For most of the album, the rhythm guitars, drums, and bass roll on slow or midtempo riffs, that are robust and doomy. Sometimes the tone ebbs about, and sometimes it is crunchy and well-defined. The rhythms and pulse are very consistent across each song, but the emphasis is most often on texture and chord progressions.

Mixed into this foundation swim the lead guitar and piano/keyboard/moog. They play no solos, but rather somber, substantive melodic patterns that are well-connected to the rhythm riffs. They usually soak the whole song, rather than just certain sections. In Amorphis, the piano/keyboard player (Kasper Martenson) is an active songwriter, so the piano and keyboard parts are integral and effective, rather than an afterthought as they are in most bands.

There are not many albums where I think, "That's an awesome piano riff" or "that synthesizer line was fucking brilliant." It's not because they're more technically complicated than other keyboard stuff I've heard. It is because they use these songs powerfully and make the songs more powerful at the same time.

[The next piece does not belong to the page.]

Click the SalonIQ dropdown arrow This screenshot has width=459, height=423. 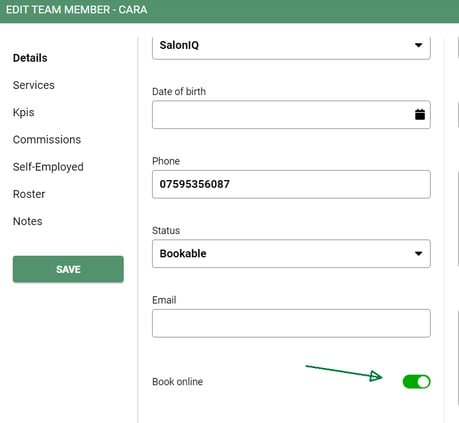(x=418, y=45)
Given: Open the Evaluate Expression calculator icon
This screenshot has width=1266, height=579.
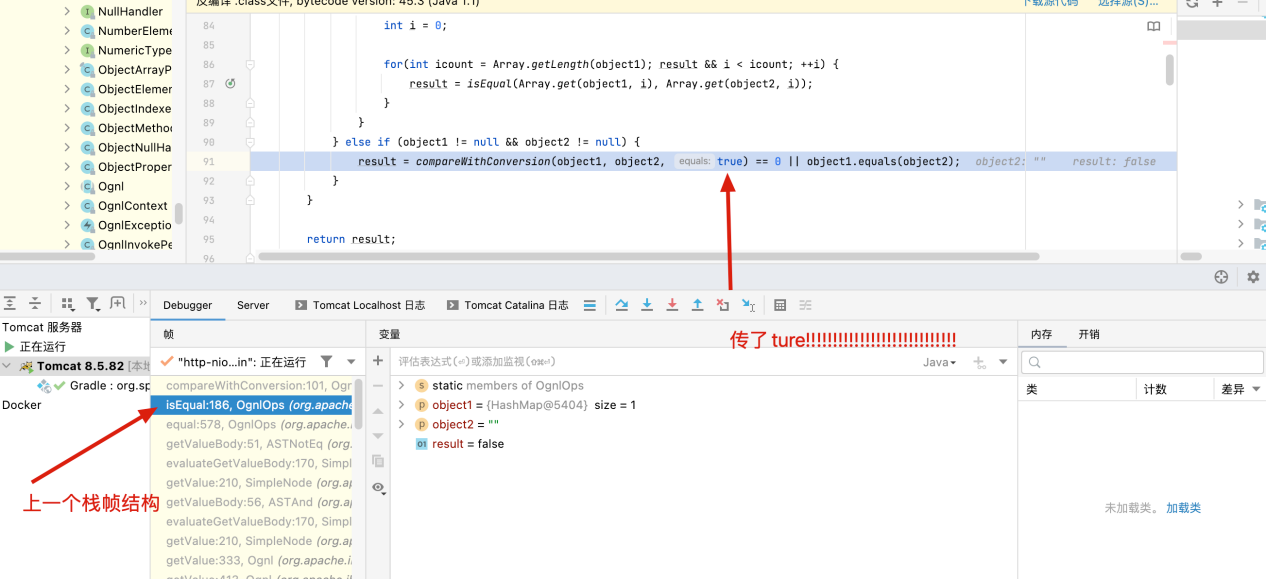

Most of the singing is in the form of very hearty death metal vocals, but sometimes there are clean vocals. The clean vocalist has a great range, but a very smooth timbre. This is not "over the top" Halford/Dickinson-type wailing. He sounds like the singing keyboard lines in the same way that the death vocals sound like the rhythm guitar parts.

The whole band is clearly proficient at their various roles, but it comes out in the consistency and natural feel of their playing, rather than technical flashes. The same feel is present in the song structures. There are usually only about four or five riffs per song, although they are presented across several layers in different variations. No section is rushed. You get plenty of time to contemplate everything. Sometimes they go for sharp contrast between sections, but usually it's a subtle change in feel.

The lyrics are taken mostly from the "Finnish national pole book Kalevala." They are all ancient Finnish tales and work well inside the epic and somber music. None of the songs have choruses or regular verses; the vocals just go where they fall.

This album (and Amorphis in general) has a very distinct identity, but if you had to break it down, I think it resembles Black Sabbath, Entombed, Metallica, At the Gates, and the Doors at various times. And probably some Finnish folk music as well, but I've never heard Finnish folk music.

Currently, I think the best pieces are Black Winter Day, Thousand Lakes (a piece for just piano and bells), Into Hiding, In the Beginning, and Magic and Mayhem, in which the band breaks into a very surprising but fitting techno-sounding section. But Tales from the Thousand Lakes works best as an album, rather than a collection of songs. It was great in the summer, but I look forward to listening to it on a somber and bleak black winter day.